Pero, últimamente, varios de estos pimpollos han perecido, y el lugar donde habitaban, los alcorques que habían abandonado, han sido sustraídos vilmente y sustituidos por una fría capa de cemento. Y digo yo que, hasta la fecha, el cemento hace muy mal las labores de abono y, que yo tenga conocimiento, no viene siendo muy eficaz a la hora de plantar de nuevo ningún tipo de vegetación en el lugar. He de reconocer que, alguna que otra vez, he visto manar algo de vida de entre las juntas del cemento, pero nada comparable con un frondoso árbol.

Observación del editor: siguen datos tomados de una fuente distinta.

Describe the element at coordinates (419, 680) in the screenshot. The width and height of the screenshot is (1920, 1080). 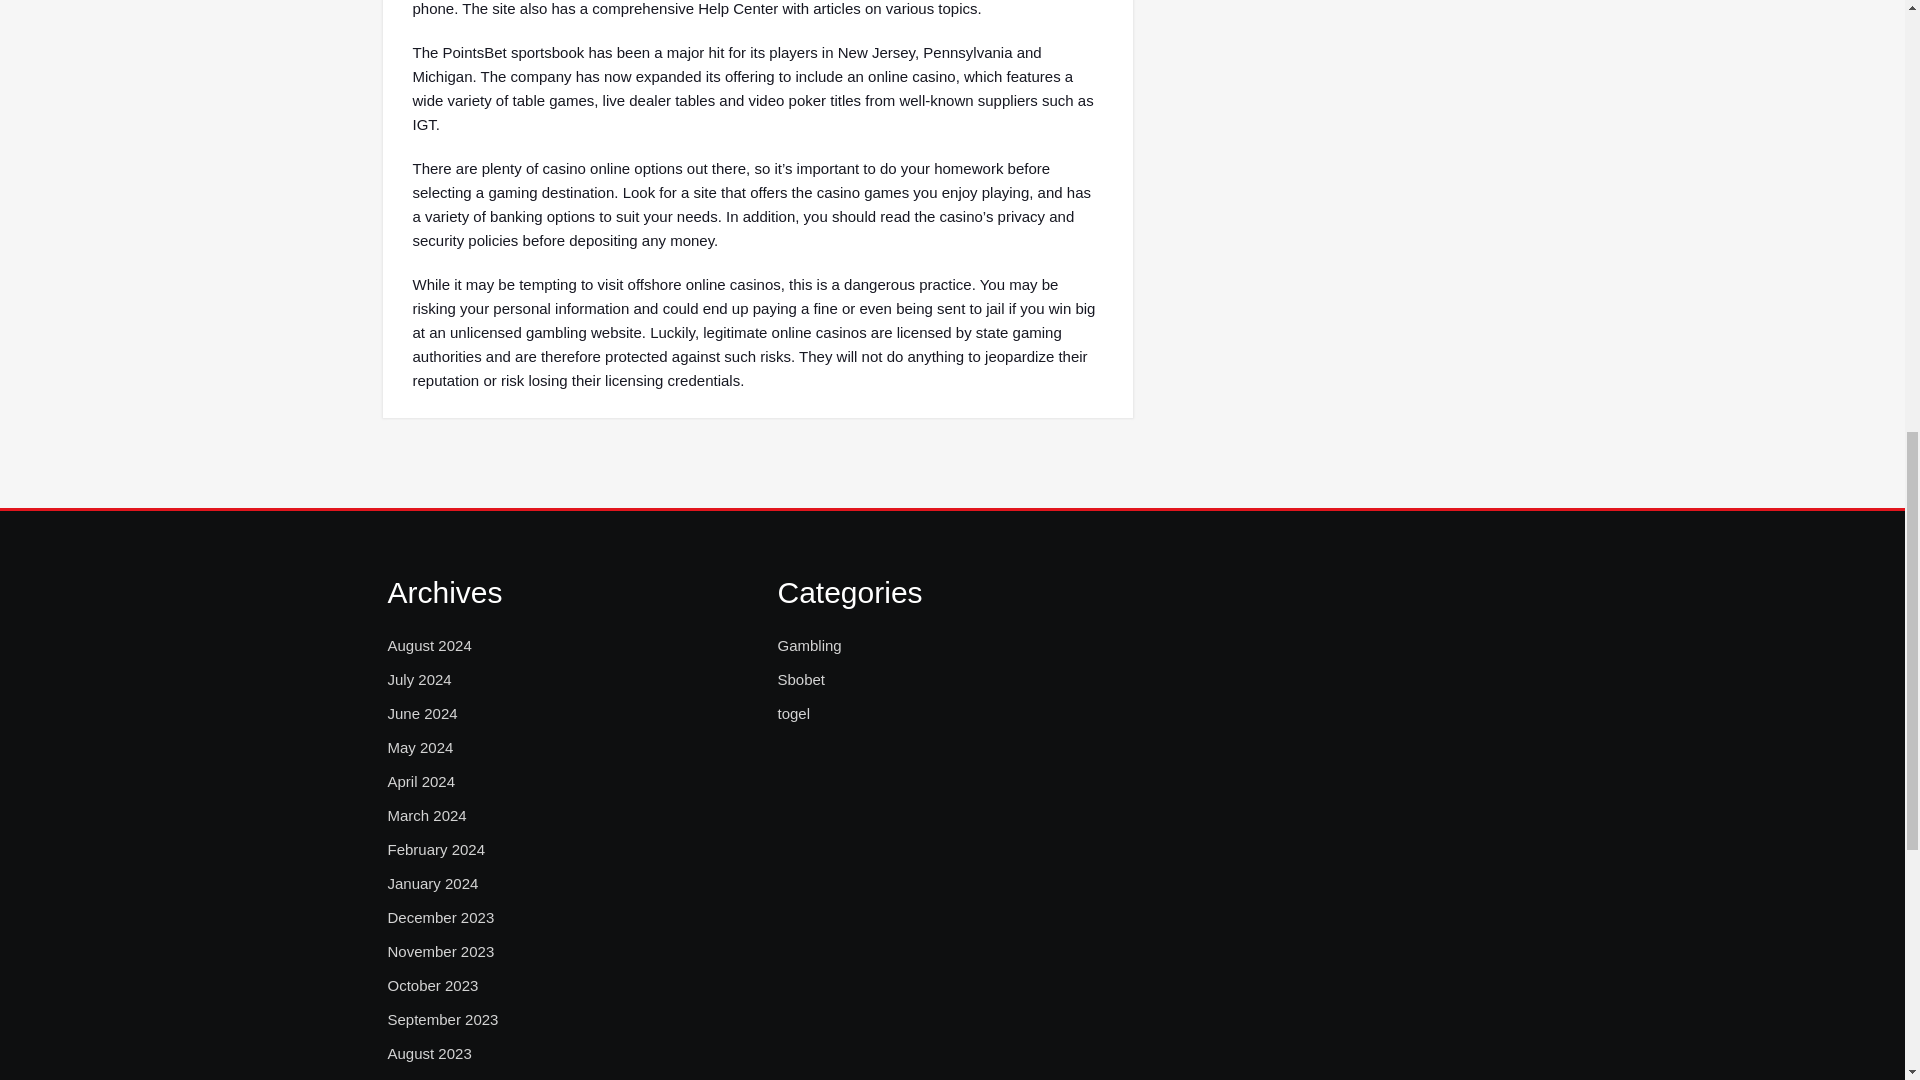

Poco a poco se está transformando el paisaje de la calle y privando a los vecinos de sus compañeros habituales. Los espacios urbanos ganan en vistosidad cuando compartimos nuestro vivir diario con una pequeña muestra de la naturaleza. Precisamente La Roda no es un lugar donde sobren los árboles, por eso no se entiende esta pérdida innecesaria de alcorques, pues al sembrarlos de cemento desaparece la esperanza de que en lo sucesivo simiente alguna brote en el lugar.

Esta acción me recuerda a cuando en los barrios marginales, para evitar que los ocupas entren de nuevo en una vivienda nada más realizarse el desahucio de los inquilinos, la puerta es tapiada de inmediato, empeorando y degradando si cabe más el aspecto del barrio. Cuando un alcorque es rellenado de cemento se tapia la posibilidad de que un nuevo árbol habite la calle.

O puede que estemos ante un nuevo tipo de árbol: el invisible. Y es probable que esta nueva clase de pimpollo necesite alcorques invisibles, para así producir sombras invisibles y subsistir con un mantenimiento invisible, mucho más económico que el tradicional y menos oneroso para las arcas municipales.

Pero yo prefiero el árbol tradicional, el que nos refresca con su sombra en verano, el que nos alegra la vista durante todo el año, el que de siempre ha reinado en la calle Santa María de la Cabeza, el que, con el tiempo, le devuelva al lugar el aspecto que antes del hurto tuvo.

Mientras, aconsejo a los vecinos de la zona, por si es cierto que se han sembrado árboles incorpóreos, que no profanen el lugar, que no estacionen sobre ellos y que, de vez en cuando, rieguen con etérea agua y regaderas imaginarias los ocultos alcorques, es posible que algún día broten intangibles árboles de quiméricas hojas y secreto tallo, que aparenten frondosas copas, fingidas ramas y falaces raíces, que proyecten inexistentes sombras en el real, yermo y áspero asfalto.

Muy poético, pero falso. Lo más práctico va a ser ir a la Policía Local y poner la preceptiva denuncia, no se puede ir por ahí hurtando alcorques impunemente.